I just got same setup and im trying to balance the battery the same way with same BMS.
Did you use power from the battery during those 5 days or you let them balance only?
Yes, battery was in service (discharge for up to 4 hours / 40AH max). The key to success there IMO is slow charging (10A or so), gradual increase of total voltage and some patience.
 
And now my typical charge curve is consistent. At the beginning of absorbtion (C.V.) phase, the cell voltage delta is around 10-15mv, and quickly reduced to ~5mv. There is how it looks on my grafana dashboard (work in progress using mpp-solar / telegraf / influx via ble):
1676381145069.png
 
And now my typical charge curve is consistent. At the beginning of absorbtion (C.V.) phase, the cell voltage delta is around 10-15mv, and quickly reduced to ~5mv. There is how it looks on my grafana dashboard (work in progress using mpp-solar / telegraf / influx via ble):
View attachment 134776
Hi there,
May I ask which Equipment did you use to sample the cell voltages and the current?
Regards Hans
 
Seems odd to me to try to bleed from the full pack to help balance, unless you need to set the tail current higher than the balancer can make use of. I'd look toward a 12V incandescent bulb or three, and put one across a spiking cell. IIRC, car headlights are generally around 55W at 12V, so you'd get about 15W, 4.5A from the cell you put it on. Only reason for more than one bulb is to do multiple high cells at once.

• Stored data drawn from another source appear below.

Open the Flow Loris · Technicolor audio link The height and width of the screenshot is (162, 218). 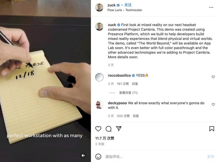tap(125, 10)
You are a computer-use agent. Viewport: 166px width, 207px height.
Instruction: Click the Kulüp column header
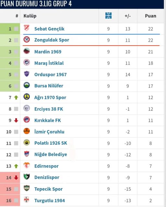[x=30, y=16]
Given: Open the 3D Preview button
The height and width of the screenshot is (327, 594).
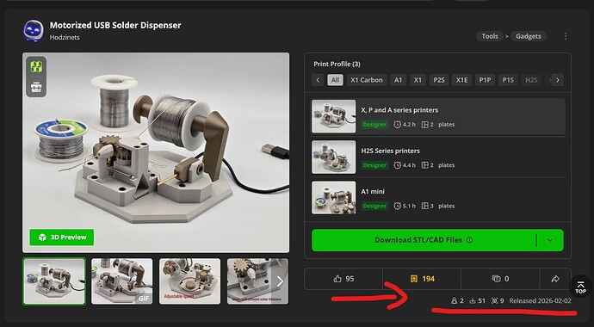Looking at the screenshot, I should (62, 238).
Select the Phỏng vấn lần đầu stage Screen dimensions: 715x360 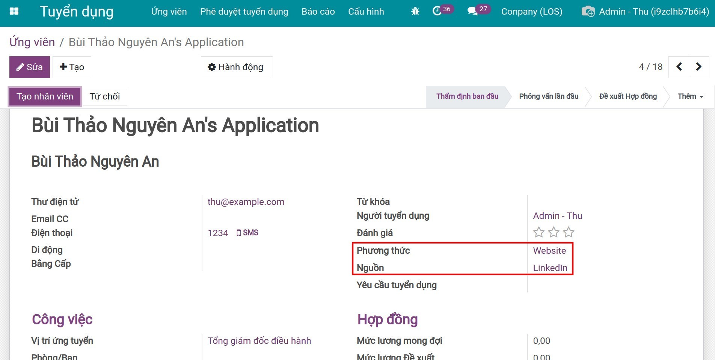[x=548, y=96]
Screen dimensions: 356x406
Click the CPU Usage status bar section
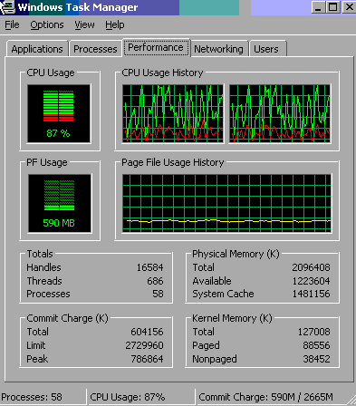click(128, 397)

ETA: It's hard to get any 230V load that can directly drain from a cell. Maybe a hot water heater element would do something, but still looks like a 4.5kW element would only bleed off ~290mA.

I mentioned elsewhere but i use a cheap modified sine wave inverter with alligator clips and a small space heater plugged into that. It pulls the hot one down fairly quick, when its balance day (tomorrow- yuck)
 
@kanelr Huh? How did you find a 3V inverter to draw down a single cell? Or, if 12V, what would you do if the hot cell is right between a couple low cells, short of disassembling the pack?
 
I feel it's overkill in most cases to try and bleed off individual cells when there is an active balancer involved. I will assemble, verify BMS settings, attach my 5a active balancer and after a few hours of the battery getting "full" (first cell hits 3.65v) the whole pack is in line and ready to go. Just too much hassle IMO to assemble the battery for top balancing at 3.65v, wait a week, then reassemble into a real pack.

Well done OP! I see your pack is all balanced out. Stay safe over there! Hoping Russia backs off or is backed off soon, senseless killing going on over there IMO.
 
@kanelr Huh? How did you find a 3V inverter to draw down a single cell? Or, if 12V, what would you do if the hot cell is right between a couple low cells, short of disassembling the pack?
Ha. great question. I am 5s2p so I don't use a dedicated bms, though I do constantly monitor top and bottom voltage differences with a good bluetooth battery monitor. I have to pull 10 acorn terminal bolts for my manual balance but ity's not too bad everything stays put an inch from where it was connected, etc.